Mówiąc uczciwie - nie wiem. Mogę tylko wyciągać wnioski. A nawet nieuważna obserwacja daje spory materiał do wnioskowania.
Podam bardzo uproszczony przykład:
Grzegorz Schetyna nie jest taki głupi, by robić tak głupie rzeczy, jakie robi.
Mogę więc przypuszczać, że ktoś ma na Pana Grzegorza wystarczająco mocne haki, by trzymać lejce pozwalające na zdalne sterowanie. Widocznie jednak ten oficer prowadzący jest o klasę głupszy od Pana Grzegorza Schetyny i zmusza go do robienia tych idiotyzmów. A Pan Grzegorz, swoim zdaniem, nie ma wyjścia i robi co mu każą.
Robi co mu każą i czeka na moment, w którym ten oficer prowadzący się wykopyrtnie. Jest to bardzo przebiegła polityka, a wiemy wszyscy, że pan Grzegorz jest przebiegły.
Prezentowany wyżej "oficer prowadzący" jest oczywiście symbolem znacznie poważniejszej rzeczywistości, która przejawia się we wszystkich sferach polskiego życia społecznego. Oni, oficerowie prowadzący są jak grzybnia, przenikająca cuchnącymi pleśnią nitkami wszystko co w Polsce istnieje. Prawdziwa florencka zaraza. Zarodniki tej choroby wdzierają się wszędzie, są jak malaria, plasmodium falciparum, siedzą także w naszych umysłach, siedzą i jedzą.

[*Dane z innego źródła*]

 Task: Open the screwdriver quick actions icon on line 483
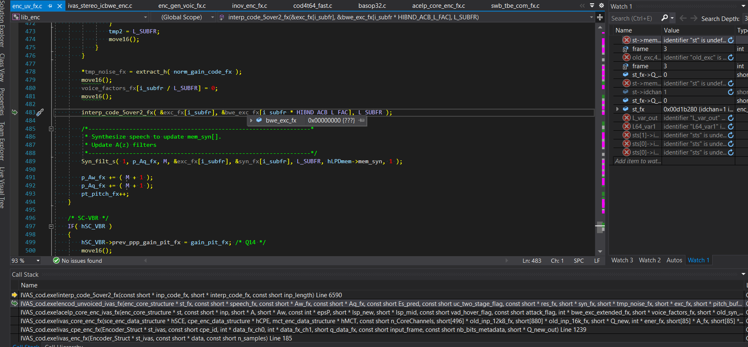(x=40, y=112)
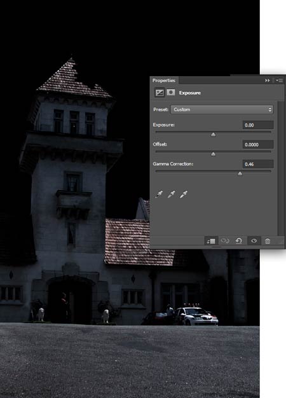Clip adjustment to layer below
Viewport: 286px width, 398px height.
[x=211, y=241]
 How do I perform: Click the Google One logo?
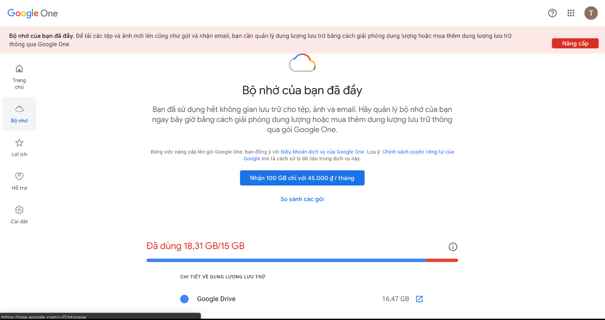(x=32, y=13)
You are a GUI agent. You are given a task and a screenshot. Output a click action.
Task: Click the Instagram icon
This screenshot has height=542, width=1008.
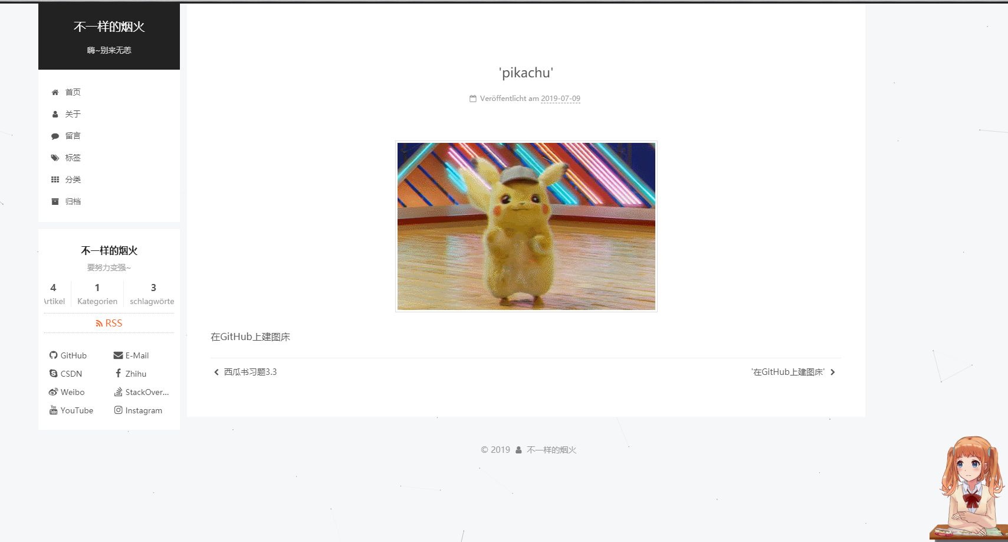119,410
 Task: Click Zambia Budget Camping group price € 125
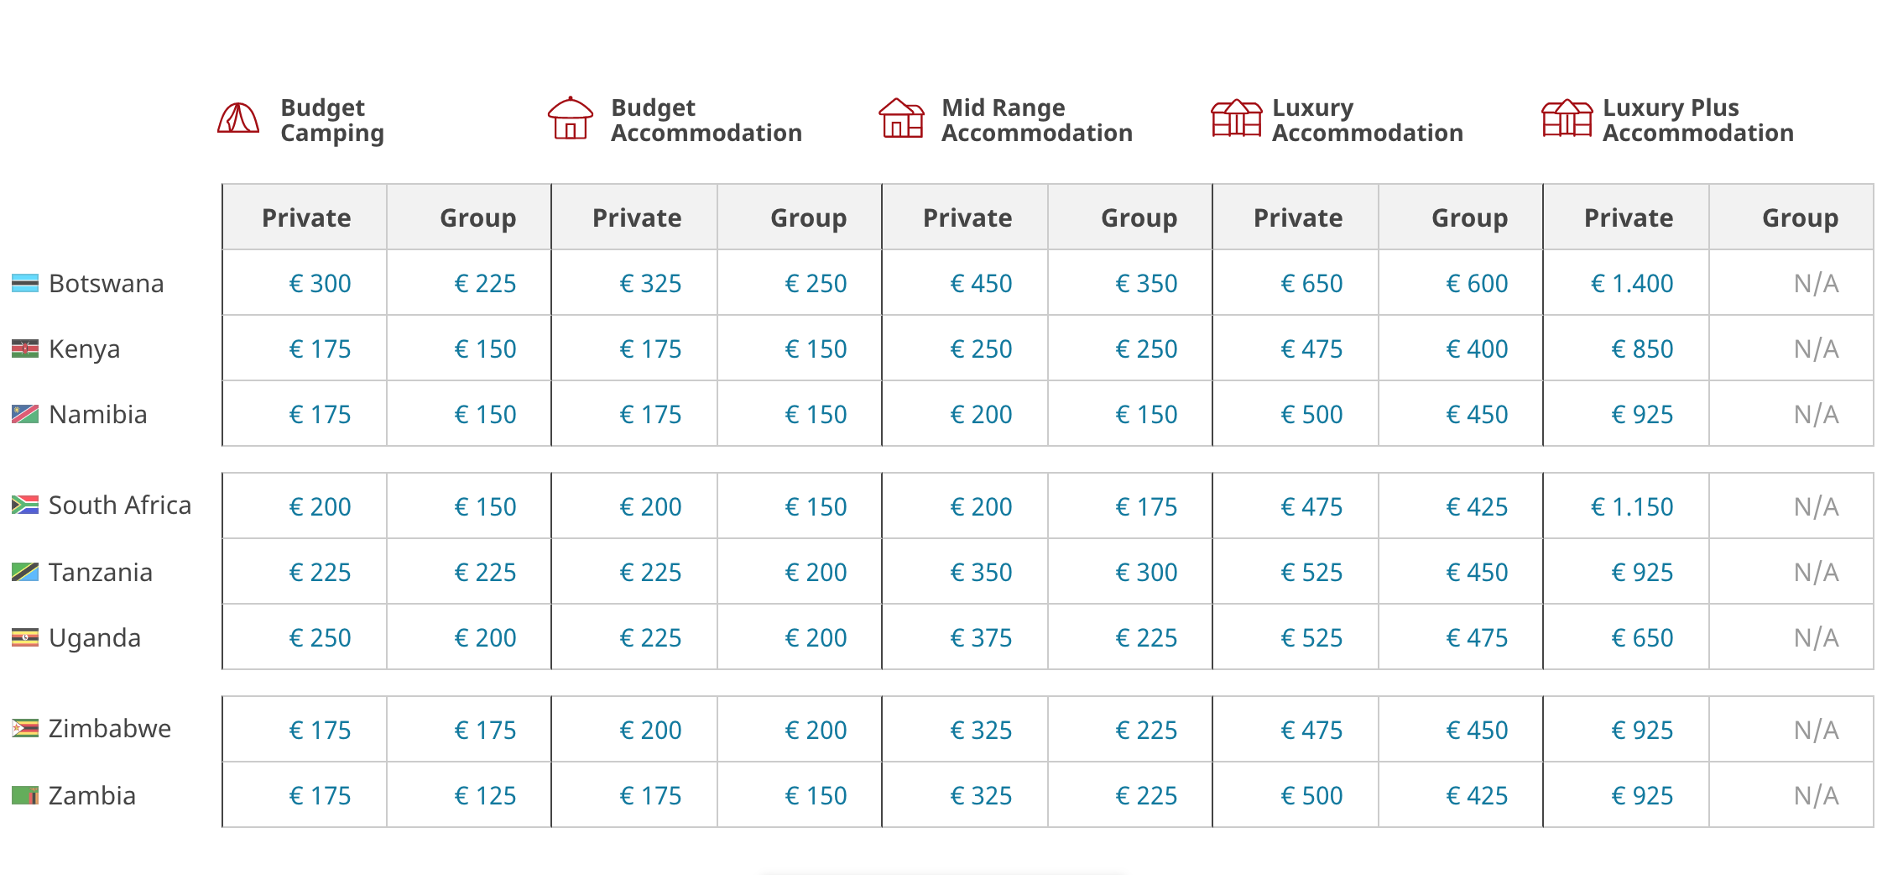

Degradują wszędzie i wszystko. Kolejny przykład:
"Żadna polska telewizja komercyjna nic nie wie o polskiej obecności w Davos".
Albo udaje, że nie wie.
http://wgospodarce.pl/opinie/32756
maryla o Davos http://blogmedia24.pl/node/61964
"Popularne informacyjne serwisy telewizyjne nie zmieniły swojej taktyki przemilczania wizyt zagranicznych i obecności polityków rządu PiS na ważnych imprezach międzynarodowych. Tak jest w tym roku ze szczytem w Davos. Zagraniczne stacje, np. amerykańska CNN nie mają z tym problemu... "
Widocznie polskie TV-Tabloidy są jeszcze głupsze od tego oficera prowadzącego, o którym piszę wyżej.
A przy okazji, dziennikarze zatrudnieni w tych tabloidach, zajęci parszywą robotą, nie spodziewają się wcale marnego końca swojej wstrętnej kariery. Mają to jak w banku.